Formation avec SAMIAN

Mardi, 19 février, 2013

SAMIAN

Originaire de Pikogan, petite communauté autochtone enclavée dans la ville d’Amos, en Abitibi-Témiscamingue, Samian — traduction de son prénom, Samuel, dans la langue algonquine — a conquis en portant fièrement ses couleurs; celles de tout un peuple, ce peuple « invisible » qu’il dit « invincible » et pour lequel il revendique respect et reconnaissance. Voix par laquelle s’exprime au présent une histoire vieille de plusieurs siècles, le rappeur métis déclame sa poésie avec l’âme du guerrier… Avec une part d’ombre, mais non sans lumière — je suis vivant, c’est pour ça que j’y crois —, évoquant le passé au nom de l’avenir des générations futures, un avenir heureux qu’appelle le courage de la nouvelle génération, une nation de frères unis.

Révélé par le projet Wapikoni Mobile — studio ambulant de formation et de création audiovisuelle et musicale conçu par la cinéaste québécoise Manon Barbeau —, par le biais duquel il enregistre plusieurs titres et réalise quelques vidéoclips, le talent de Samian est mis de l’avant dès 2004 alors qu’il prend part dans le cadre de l’initiative à divers événements culturels au Québec et en France.
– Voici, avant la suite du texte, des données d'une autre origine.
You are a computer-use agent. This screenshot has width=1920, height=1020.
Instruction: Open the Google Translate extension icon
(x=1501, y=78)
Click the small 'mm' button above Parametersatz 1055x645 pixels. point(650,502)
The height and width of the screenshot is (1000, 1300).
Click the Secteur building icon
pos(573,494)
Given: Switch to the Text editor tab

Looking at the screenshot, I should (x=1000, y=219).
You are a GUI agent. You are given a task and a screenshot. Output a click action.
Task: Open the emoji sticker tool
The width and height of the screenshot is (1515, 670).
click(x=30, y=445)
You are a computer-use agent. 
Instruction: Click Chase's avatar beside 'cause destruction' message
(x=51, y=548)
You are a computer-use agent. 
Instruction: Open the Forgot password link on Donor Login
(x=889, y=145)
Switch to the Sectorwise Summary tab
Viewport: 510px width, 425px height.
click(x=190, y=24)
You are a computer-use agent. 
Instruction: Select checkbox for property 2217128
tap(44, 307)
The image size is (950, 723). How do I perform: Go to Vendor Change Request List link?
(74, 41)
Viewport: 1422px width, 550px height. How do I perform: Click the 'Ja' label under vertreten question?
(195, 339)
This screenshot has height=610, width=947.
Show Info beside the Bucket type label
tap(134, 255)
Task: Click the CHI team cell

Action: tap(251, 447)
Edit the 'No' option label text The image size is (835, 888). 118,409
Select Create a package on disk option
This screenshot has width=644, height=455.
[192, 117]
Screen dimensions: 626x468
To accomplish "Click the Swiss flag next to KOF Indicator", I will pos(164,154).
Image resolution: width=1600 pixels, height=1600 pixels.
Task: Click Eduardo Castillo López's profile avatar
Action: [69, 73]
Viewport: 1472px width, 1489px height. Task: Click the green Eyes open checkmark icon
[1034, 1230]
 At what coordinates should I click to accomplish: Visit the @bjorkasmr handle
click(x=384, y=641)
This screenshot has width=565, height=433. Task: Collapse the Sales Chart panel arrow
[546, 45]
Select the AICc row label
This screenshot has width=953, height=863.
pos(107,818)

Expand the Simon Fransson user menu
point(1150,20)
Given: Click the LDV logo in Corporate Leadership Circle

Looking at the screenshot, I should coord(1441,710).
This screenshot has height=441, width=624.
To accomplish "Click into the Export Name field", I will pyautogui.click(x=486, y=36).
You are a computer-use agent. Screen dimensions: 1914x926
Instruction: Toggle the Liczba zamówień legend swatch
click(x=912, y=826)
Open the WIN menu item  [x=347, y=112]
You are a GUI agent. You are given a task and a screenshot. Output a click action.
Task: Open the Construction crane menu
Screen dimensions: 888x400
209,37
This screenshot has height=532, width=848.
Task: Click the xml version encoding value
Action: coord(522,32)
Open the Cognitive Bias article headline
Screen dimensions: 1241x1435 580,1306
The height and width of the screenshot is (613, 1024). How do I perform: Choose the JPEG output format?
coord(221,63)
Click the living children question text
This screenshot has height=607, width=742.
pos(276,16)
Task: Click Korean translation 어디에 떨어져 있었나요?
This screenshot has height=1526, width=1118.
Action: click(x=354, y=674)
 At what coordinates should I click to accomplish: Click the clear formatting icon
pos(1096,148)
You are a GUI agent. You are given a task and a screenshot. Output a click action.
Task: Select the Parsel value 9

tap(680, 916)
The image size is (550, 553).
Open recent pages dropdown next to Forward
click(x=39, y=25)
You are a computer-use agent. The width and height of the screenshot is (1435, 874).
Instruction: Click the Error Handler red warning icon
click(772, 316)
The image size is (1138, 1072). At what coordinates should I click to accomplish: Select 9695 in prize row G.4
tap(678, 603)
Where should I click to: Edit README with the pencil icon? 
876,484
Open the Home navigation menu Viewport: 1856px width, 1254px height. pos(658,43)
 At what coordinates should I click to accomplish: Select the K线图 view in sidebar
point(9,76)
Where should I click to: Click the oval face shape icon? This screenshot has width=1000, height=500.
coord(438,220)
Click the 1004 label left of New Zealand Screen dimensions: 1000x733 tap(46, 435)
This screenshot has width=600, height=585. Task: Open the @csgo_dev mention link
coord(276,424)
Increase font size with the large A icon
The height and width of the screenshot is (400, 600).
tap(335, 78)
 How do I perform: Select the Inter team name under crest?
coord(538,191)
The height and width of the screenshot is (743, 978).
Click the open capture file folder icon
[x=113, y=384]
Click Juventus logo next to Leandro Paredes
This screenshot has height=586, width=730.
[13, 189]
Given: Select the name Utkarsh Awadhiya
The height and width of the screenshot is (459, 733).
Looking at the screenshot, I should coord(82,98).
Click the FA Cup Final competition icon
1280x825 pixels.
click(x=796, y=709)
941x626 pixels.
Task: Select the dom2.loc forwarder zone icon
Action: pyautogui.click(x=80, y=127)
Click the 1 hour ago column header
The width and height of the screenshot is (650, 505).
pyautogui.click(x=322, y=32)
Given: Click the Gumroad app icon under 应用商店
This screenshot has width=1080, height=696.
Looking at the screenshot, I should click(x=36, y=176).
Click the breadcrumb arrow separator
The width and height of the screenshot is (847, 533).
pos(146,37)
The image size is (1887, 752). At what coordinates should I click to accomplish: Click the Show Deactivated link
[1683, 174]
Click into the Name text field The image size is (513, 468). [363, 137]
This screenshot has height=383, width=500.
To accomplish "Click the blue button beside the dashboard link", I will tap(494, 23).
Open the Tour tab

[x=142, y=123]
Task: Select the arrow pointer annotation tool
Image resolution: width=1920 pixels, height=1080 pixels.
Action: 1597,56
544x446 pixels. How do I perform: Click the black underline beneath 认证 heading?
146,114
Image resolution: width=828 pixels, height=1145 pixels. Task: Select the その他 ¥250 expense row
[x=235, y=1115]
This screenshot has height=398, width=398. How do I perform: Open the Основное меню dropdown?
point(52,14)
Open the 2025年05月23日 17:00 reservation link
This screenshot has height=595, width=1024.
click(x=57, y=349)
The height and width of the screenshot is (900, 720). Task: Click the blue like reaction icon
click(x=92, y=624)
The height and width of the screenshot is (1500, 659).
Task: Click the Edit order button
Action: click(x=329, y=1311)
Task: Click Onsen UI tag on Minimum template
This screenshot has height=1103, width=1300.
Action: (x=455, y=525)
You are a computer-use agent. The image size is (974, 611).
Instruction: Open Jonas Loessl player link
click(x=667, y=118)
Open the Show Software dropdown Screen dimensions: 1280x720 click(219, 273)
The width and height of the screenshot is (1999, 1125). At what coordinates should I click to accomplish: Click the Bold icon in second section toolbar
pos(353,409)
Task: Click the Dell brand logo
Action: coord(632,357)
À Montréal, il fait la rencontre d’André Dudemaine, directeur des activités culturelles de Terres en Vues, société organisatrice de Présence Autochtone, qui l’introduit au groupe Loco Locass. La même année, Samian se lie d’amitié avec les trois rappeurs et les rejoint sur scène, une première fois de façon improvisée à l’événement de lancement d’Amour oral, puis pour la tournée québécoise qui s’en suit.